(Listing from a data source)
============================================================
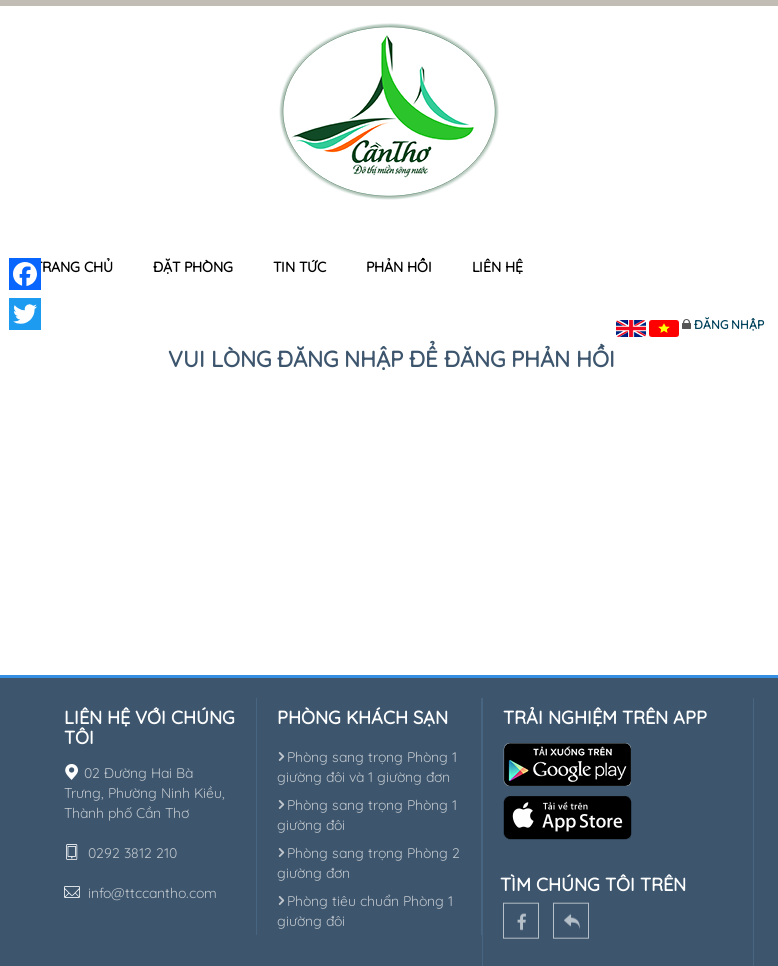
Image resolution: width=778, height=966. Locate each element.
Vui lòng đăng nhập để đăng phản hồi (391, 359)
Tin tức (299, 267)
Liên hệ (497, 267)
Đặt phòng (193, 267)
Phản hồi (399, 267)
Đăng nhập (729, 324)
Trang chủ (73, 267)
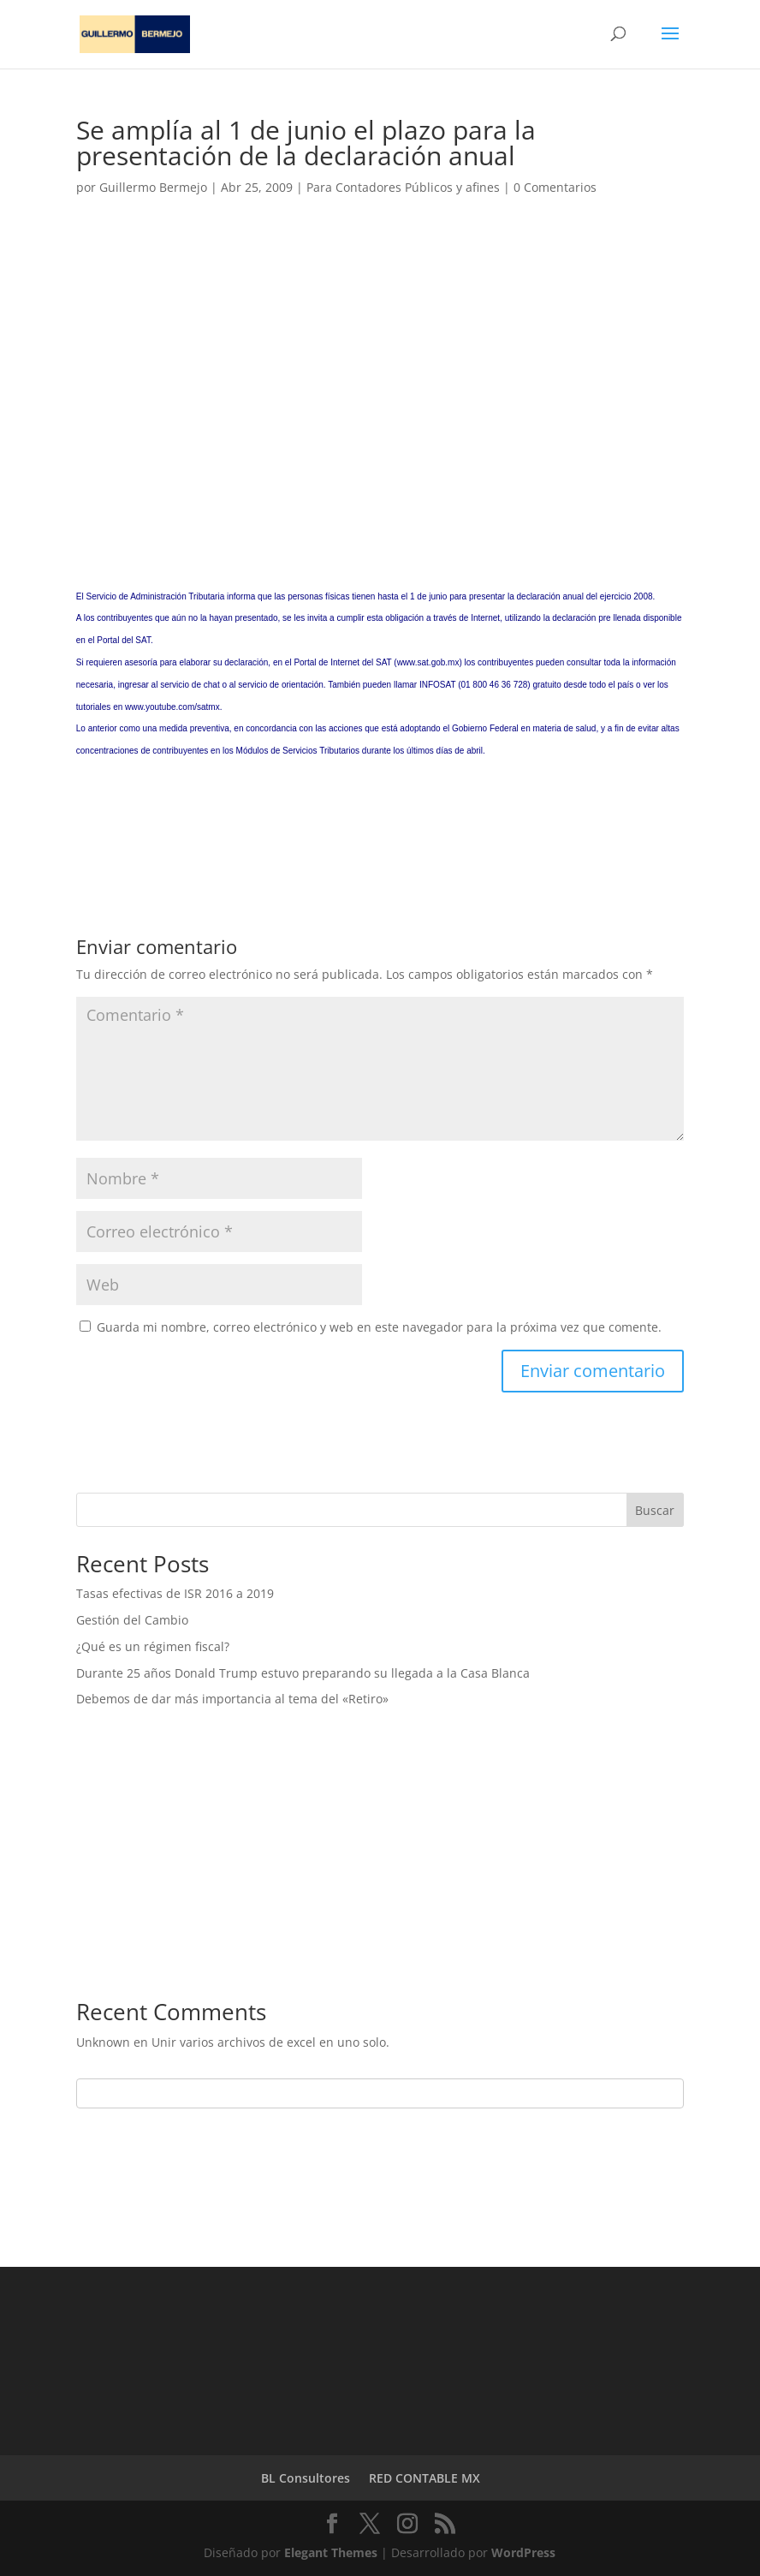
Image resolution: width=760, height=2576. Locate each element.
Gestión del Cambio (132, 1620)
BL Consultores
============================================================
» **Task details**: Turn every line of the listing into a JSON list of strings, one string per line, skipping blank lines and leaving out the pictures.

» **Answer for this exercise**:
[
  "Image resolution: width=778, height=966. Locate each element.",
  "Vui lòng đăng nhập để đăng phản hồi (391, 359)",
  "Tin tức (299, 267)",
  "Liên hệ (497, 267)",
  "Đặt phòng (193, 267)",
  "Phản hồi (399, 267)",
  "Đăng nhập (729, 324)",
  "Trang chủ (73, 267)",
  "Image resolution: width=760, height=2576. Locate each element.",
  "Gestión del Cambio (132, 1620)",
  "BL Consultores"
]